Positive response rates are computed along with the exact 95% confidence intervals (CIs) from binomial distributions. For the magnitude of antibody response, geometric means and 95% CIs based on lognormal distribution are reported. The Wilcoxon signed rank test is used to compare antibody response at 2 time points within a group.

A total of 20 subjects were enrolled between 4 June 2008 and 17 June 2009. Table 1 includes demographic data regarding sex, age, race, ethnicity, body mass index, and educational level at enrollment. All but 2 subjects completed the 3-dose vaccination series. One subject in group 1 discontinued vaccinations per protocol requirements after 1 study vaccination owing to a medical need for a licensed vaccine, and 1 subject in group 2 was lost to follow-up after 2 vaccinations.

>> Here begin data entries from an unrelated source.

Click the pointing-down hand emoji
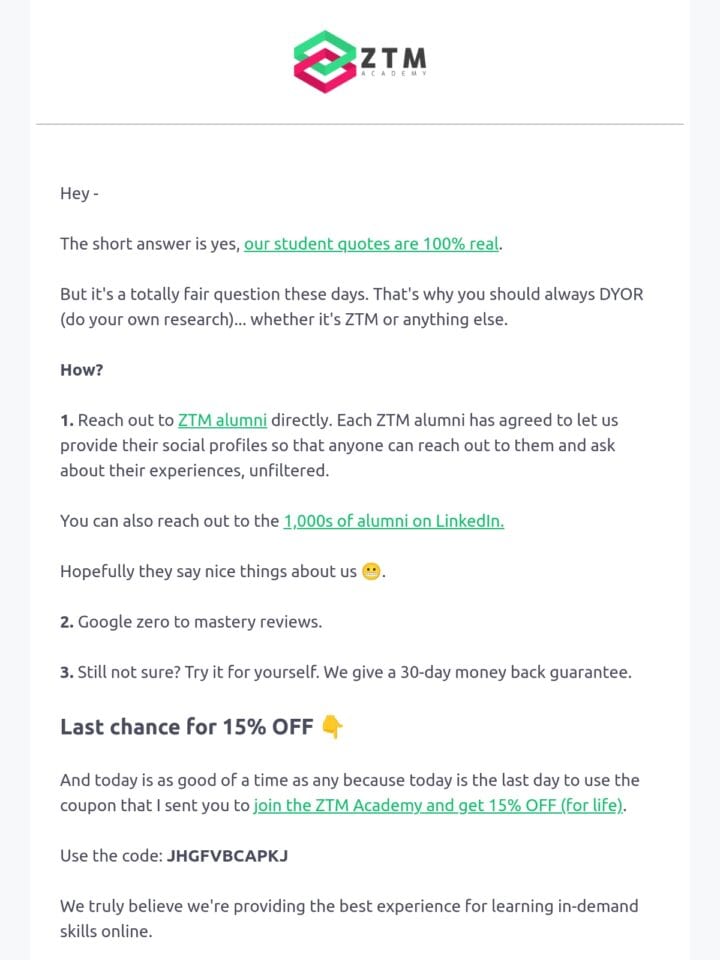This screenshot has width=720, height=960. tap(332, 727)
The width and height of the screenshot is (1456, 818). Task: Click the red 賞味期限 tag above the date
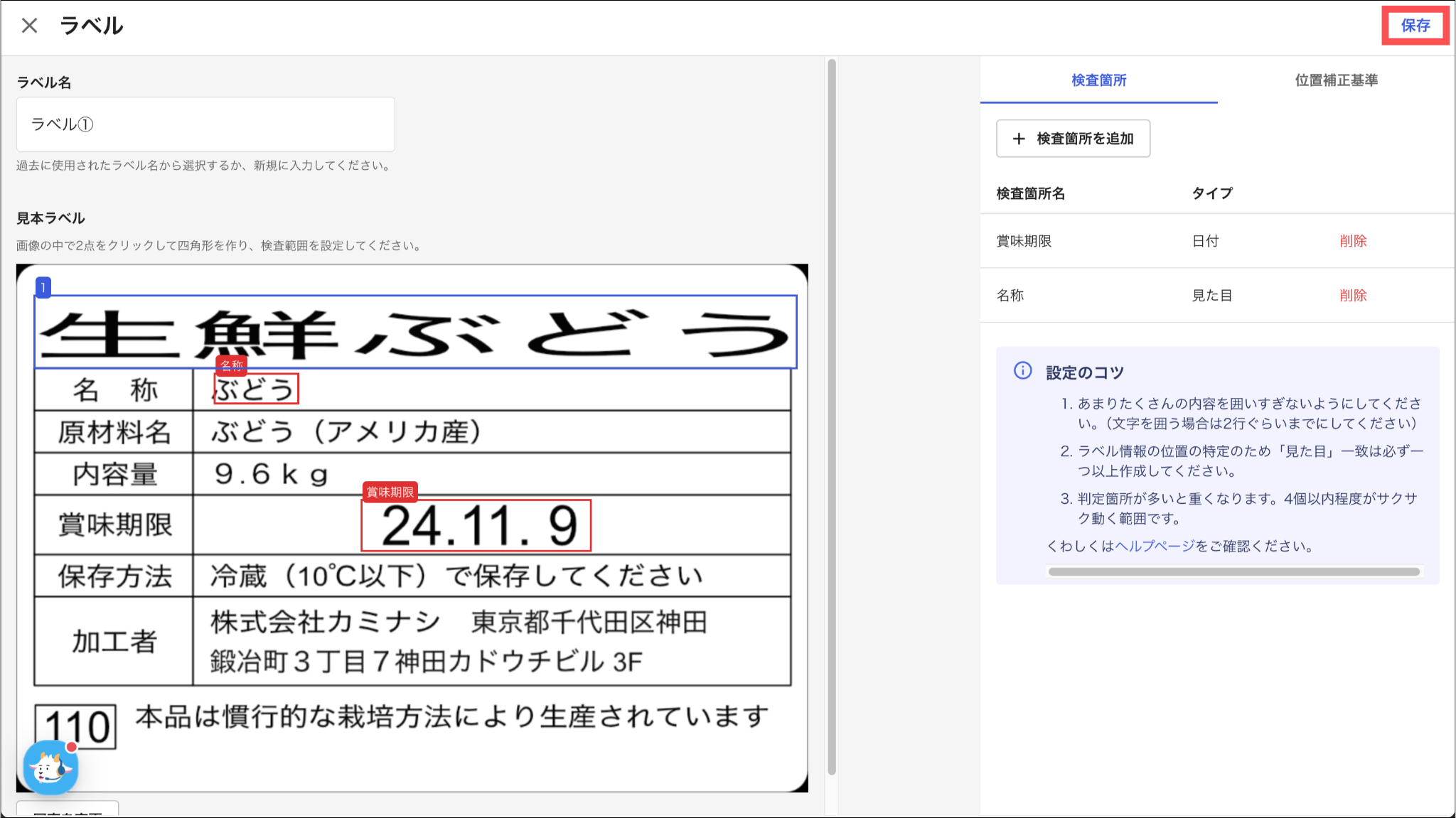pyautogui.click(x=390, y=492)
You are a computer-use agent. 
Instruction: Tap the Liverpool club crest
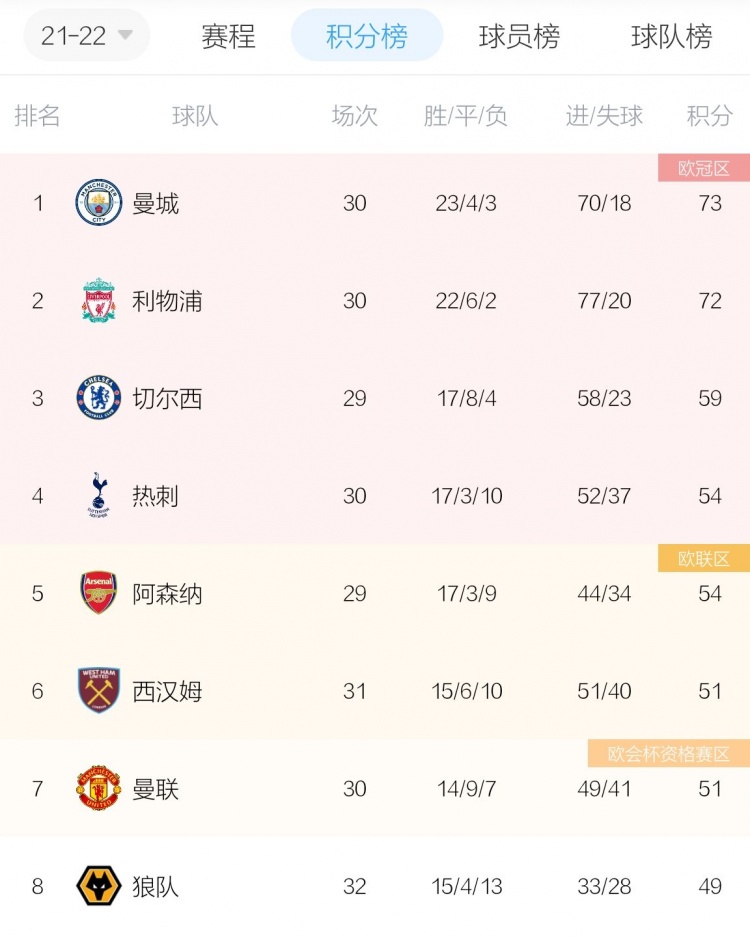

Both vaccines were well tolerated, and there were no serious adverse events. Coagulation parameters of study subjects were closely monitored as per protocol owing to a theoretical concern over GP-mediated cytopathology [13] . Prothrombin time, partial thromboplastin time, and complete cell blood counts were evaluated at baseline and throughout the study. No laboratory or clinical coagulation abnormalities were detected. Local and systemic solicited reactogenicity (Tables 2 and 3 ) was generally mild in both groups and similar to that seen in previous studies of DNA vaccines with other constructs [12, 18, 21, 23] . One subject reported a moderate local reaction, and 2 reported ≥1 moderate systemic reaction. Two adverse events, mild transient lightheadedness and mild pyuria, were assessed as possibly related to vaccination. One adverse event, a mild superficial lesion at the injection site that resolved without treatment, was assessed as definitely related to the study vaccines based on temporal relationship and biological plausibility.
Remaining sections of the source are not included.